### Exercise
Please reproduce all of the data below word for word, line by line.
*** Dataset records ***
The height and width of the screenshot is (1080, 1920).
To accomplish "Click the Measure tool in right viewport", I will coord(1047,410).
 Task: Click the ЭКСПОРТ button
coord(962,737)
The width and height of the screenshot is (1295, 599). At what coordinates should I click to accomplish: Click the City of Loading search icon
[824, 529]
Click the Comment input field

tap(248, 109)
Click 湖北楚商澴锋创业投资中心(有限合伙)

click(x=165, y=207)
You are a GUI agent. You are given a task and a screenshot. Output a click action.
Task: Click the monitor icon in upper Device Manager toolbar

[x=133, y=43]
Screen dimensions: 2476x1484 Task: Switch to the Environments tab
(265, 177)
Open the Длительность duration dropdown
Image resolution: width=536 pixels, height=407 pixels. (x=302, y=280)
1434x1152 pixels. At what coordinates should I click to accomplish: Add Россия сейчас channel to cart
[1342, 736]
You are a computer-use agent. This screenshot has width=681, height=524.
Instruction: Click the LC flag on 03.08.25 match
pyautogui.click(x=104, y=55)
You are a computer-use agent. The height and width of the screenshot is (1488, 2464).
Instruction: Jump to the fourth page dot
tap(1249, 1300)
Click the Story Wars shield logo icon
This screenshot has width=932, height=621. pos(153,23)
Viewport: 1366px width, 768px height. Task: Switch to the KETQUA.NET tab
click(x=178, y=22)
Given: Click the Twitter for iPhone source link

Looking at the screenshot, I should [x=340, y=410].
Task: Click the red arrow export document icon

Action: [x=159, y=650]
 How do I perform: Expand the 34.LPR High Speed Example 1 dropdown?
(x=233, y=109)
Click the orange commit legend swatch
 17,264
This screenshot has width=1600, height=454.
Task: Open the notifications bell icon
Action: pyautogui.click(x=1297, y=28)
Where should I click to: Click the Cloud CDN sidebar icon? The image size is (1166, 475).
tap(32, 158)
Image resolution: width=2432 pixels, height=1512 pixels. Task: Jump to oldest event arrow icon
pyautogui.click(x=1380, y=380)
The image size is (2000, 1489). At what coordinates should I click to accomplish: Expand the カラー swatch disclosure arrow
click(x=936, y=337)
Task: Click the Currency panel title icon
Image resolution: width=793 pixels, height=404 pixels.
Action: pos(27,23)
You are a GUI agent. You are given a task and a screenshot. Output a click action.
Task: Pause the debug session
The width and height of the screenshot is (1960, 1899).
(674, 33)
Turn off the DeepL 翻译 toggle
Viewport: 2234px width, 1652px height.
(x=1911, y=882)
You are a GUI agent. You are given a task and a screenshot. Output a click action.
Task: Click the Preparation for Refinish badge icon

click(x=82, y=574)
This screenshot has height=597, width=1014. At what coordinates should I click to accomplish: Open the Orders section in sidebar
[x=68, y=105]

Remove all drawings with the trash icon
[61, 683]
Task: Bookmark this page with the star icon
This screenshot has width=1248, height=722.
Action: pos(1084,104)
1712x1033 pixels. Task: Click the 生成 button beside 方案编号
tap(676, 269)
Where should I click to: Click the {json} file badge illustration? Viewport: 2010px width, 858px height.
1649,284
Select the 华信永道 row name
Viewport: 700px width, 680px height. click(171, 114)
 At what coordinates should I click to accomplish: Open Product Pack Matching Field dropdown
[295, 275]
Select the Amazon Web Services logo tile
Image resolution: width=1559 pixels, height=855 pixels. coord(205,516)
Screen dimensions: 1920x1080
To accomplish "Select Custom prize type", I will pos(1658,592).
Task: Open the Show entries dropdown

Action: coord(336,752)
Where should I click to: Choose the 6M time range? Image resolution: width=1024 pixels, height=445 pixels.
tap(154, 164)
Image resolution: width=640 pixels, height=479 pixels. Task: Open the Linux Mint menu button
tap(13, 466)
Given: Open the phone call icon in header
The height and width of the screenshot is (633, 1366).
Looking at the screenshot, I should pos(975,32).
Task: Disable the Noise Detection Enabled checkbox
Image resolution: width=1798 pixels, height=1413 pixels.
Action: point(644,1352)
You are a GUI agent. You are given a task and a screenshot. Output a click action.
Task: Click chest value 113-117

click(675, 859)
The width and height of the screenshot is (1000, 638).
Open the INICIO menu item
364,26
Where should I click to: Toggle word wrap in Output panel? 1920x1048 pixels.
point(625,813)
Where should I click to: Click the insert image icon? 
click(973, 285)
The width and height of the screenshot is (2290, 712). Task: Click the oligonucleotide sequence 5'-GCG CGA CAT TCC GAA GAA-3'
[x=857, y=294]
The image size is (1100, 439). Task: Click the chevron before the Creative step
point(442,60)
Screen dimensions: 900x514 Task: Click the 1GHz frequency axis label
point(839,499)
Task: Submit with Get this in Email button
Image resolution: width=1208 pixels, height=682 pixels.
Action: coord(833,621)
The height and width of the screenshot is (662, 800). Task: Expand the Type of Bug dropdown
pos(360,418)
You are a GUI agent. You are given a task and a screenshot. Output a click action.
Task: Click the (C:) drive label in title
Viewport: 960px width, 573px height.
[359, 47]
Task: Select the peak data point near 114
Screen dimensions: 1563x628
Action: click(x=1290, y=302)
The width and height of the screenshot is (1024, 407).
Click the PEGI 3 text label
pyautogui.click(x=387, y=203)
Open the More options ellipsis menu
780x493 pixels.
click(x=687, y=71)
***
### Exercise answer
The height and width of the screenshot is (1080, 1920).
To accomplish "Click the Measure tool in right viewport", I will coord(1047,410).
 Task: Click the ЭКСПОРТ button
coord(962,737)
The width and height of the screenshot is (1295, 599). At what coordinates should I click to accomplish: Click the City of Loading search icon
[824, 529]
Click the Comment input field

tap(248, 109)
Click 湖北楚商澴锋创业投资中心(有限合伙)

click(x=165, y=207)
You are a GUI agent. You are given a task and a screenshot. Output a click action.
Task: Click the monitor icon in upper Device Manager toolbar

[x=133, y=43]
Screen dimensions: 2476x1484 Task: Switch to the Environments tab
(265, 177)
Open the Длительность duration dropdown
Image resolution: width=536 pixels, height=407 pixels. (x=302, y=280)
1434x1152 pixels. At what coordinates should I click to accomplish: Add Россия сейчас channel to cart
[1342, 736]
You are a computer-use agent. This screenshot has width=681, height=524.
Instruction: Click the LC flag on 03.08.25 match
pyautogui.click(x=104, y=55)
You are a computer-use agent. The height and width of the screenshot is (1488, 2464).
Instruction: Jump to the fourth page dot
tap(1249, 1300)
Click the Story Wars shield logo icon
This screenshot has width=932, height=621. pos(153,23)
Viewport: 1366px width, 768px height. Task: Switch to the KETQUA.NET tab
click(x=178, y=22)
Given: Click the Twitter for iPhone source link

Looking at the screenshot, I should [x=340, y=410].
Task: Click the red arrow export document icon

Action: [x=159, y=650]
 How do I perform: Expand the 34.LPR High Speed Example 1 dropdown?
(x=233, y=109)
Click the orange commit legend swatch
 17,264
This screenshot has width=1600, height=454.
Task: Open the notifications bell icon
Action: pyautogui.click(x=1297, y=28)
Where should I click to: Click the Cloud CDN sidebar icon? The image size is (1166, 475).
tap(32, 158)
Image resolution: width=2432 pixels, height=1512 pixels. Task: Jump to oldest event arrow icon
pyautogui.click(x=1380, y=380)
The image size is (2000, 1489). At what coordinates should I click to accomplish: Expand the カラー swatch disclosure arrow
click(x=936, y=337)
Task: Click the Currency panel title icon
Image resolution: width=793 pixels, height=404 pixels.
Action: pos(27,23)
You are a GUI agent. You are given a task and a screenshot. Output a click action.
Task: Pause the debug session
The width and height of the screenshot is (1960, 1899).
(674, 33)
Turn off the DeepL 翻译 toggle
Viewport: 2234px width, 1652px height.
(x=1911, y=882)
You are a GUI agent. You are given a task and a screenshot. Output a click action.
Task: Click the Preparation for Refinish badge icon

click(x=82, y=574)
This screenshot has height=597, width=1014. At what coordinates should I click to accomplish: Open the Orders section in sidebar
[x=68, y=105]

Remove all drawings with the trash icon
[61, 683]
Task: Bookmark this page with the star icon
This screenshot has width=1248, height=722.
Action: pos(1084,104)
1712x1033 pixels. Task: Click the 生成 button beside 方案编号
tap(676, 269)
Where should I click to: Click the {json} file badge illustration? Viewport: 2010px width, 858px height.
1649,284
Select the 华信永道 row name
Viewport: 700px width, 680px height. click(171, 114)
 At what coordinates should I click to accomplish: Open Product Pack Matching Field dropdown
[295, 275]
Select the Amazon Web Services logo tile
Image resolution: width=1559 pixels, height=855 pixels. coord(205,516)
Screen dimensions: 1920x1080
To accomplish "Select Custom prize type", I will pos(1658,592).
Task: Open the Show entries dropdown

Action: coord(336,752)
Where should I click to: Choose the 6M time range? Image resolution: width=1024 pixels, height=445 pixels.
tap(154, 164)
Image resolution: width=640 pixels, height=479 pixels. Task: Open the Linux Mint menu button
tap(13, 466)
Given: Open the phone call icon in header
The height and width of the screenshot is (633, 1366).
Looking at the screenshot, I should pos(975,32).
Task: Disable the Noise Detection Enabled checkbox
Image resolution: width=1798 pixels, height=1413 pixels.
Action: point(644,1352)
You are a GUI agent. You are given a task and a screenshot. Output a click action.
Task: Click chest value 113-117

click(675, 859)
The width and height of the screenshot is (1000, 638).
Open the INICIO menu item
364,26
Where should I click to: Toggle word wrap in Output panel? 1920x1048 pixels.
point(625,813)
Where should I click to: Click the insert image icon? 
click(973, 285)
The width and height of the screenshot is (2290, 712). Task: Click the oligonucleotide sequence 5'-GCG CGA CAT TCC GAA GAA-3'
[x=857, y=294]
The image size is (1100, 439). Task: Click the chevron before the Creative step
point(442,60)
Screen dimensions: 900x514 Task: Click the 1GHz frequency axis label
point(839,499)
Task: Submit with Get this in Email button
Image resolution: width=1208 pixels, height=682 pixels.
Action: coord(833,621)
The height and width of the screenshot is (662, 800). Task: Expand the Type of Bug dropdown
pos(360,418)
You are a GUI agent. You are given a task and a screenshot. Output a click action.
Task: Click the (C:) drive label in title
Viewport: 960px width, 573px height.
[359, 47]
Task: Select the peak data point near 114
Screen dimensions: 1563x628
Action: click(x=1290, y=302)
The width and height of the screenshot is (1024, 407).
Click the PEGI 3 text label
pyautogui.click(x=387, y=203)
Open the More options ellipsis menu
780x493 pixels.
click(x=687, y=71)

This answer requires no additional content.